年越しそば (Toshikoshi Soba)
As 2011 draws to a close, I am not thinking about the Mayans. Rather, I am trying to decide what I will be eating over the weekend. PRIORITIES, people!
I'll be working on Saturday evening (apocalypse be damned!), but I'll have all the accouterments ready to ring in the new year with Johnny and a bowl of toshikoshi soba as soon as I get home. With a bottle of bubbly of course!
Toshikoshi soba is always eaten on New Year's Eve in Japan. Toshikoshi roughly means, "to kill off the year", and so you can start the new year with a clean slate. "Why soba?", I asked my mother. Hideko thinks the soba represents living hosoku, nagaku (slenderly, long). She hung up on me before I could ask any more questions regarding this matter of living "slenderly".

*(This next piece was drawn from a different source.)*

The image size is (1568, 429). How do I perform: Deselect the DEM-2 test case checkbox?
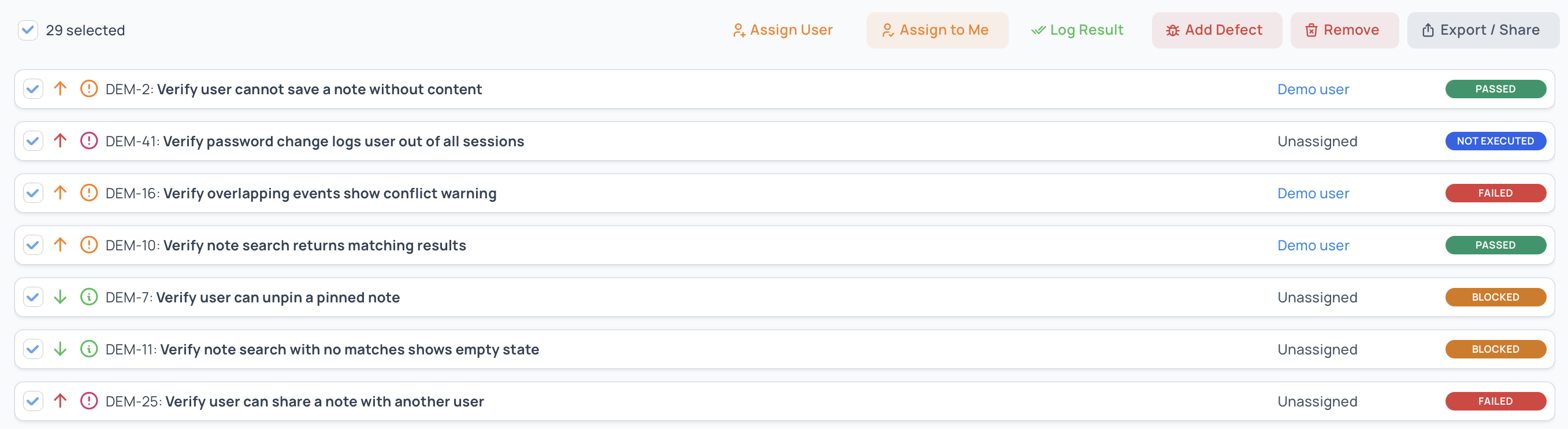click(x=33, y=89)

I bought this fancy shin soba (new soba) in Nagano prefecture, when I was there in November. Nagano is well known for their soba. The notion of "new soba" is interesting -- essentially, it is soba made of newly harvested buckwheat. Shin soba is quite a specialty in Japan, as the Japanese love anything "new".
I figure December 31 will be a good time to break open the seal (erm, before it expires).
Yes, the strands of soba are slender and long.
It is a treat to have fresh soba, as I usually eat the hard stuff throughout the year. I'll be making Yoko's soba tsuyu (dipping sauce), and eating the soba cold. Traditionally, toshikoshi soba should be served warm, but I prefer mine cold. That's how Hideko usually served it, anyhow. Although zaru soba (cold soba) in the winter time is pretty blasphemous.
Photo by Yoko Kumano
Happy new year, Martians! Thanks for all your support in this last year. Umamimart will turn 5yo in 2012. Wow! I look forward to sharing more food adventures with you in the new year.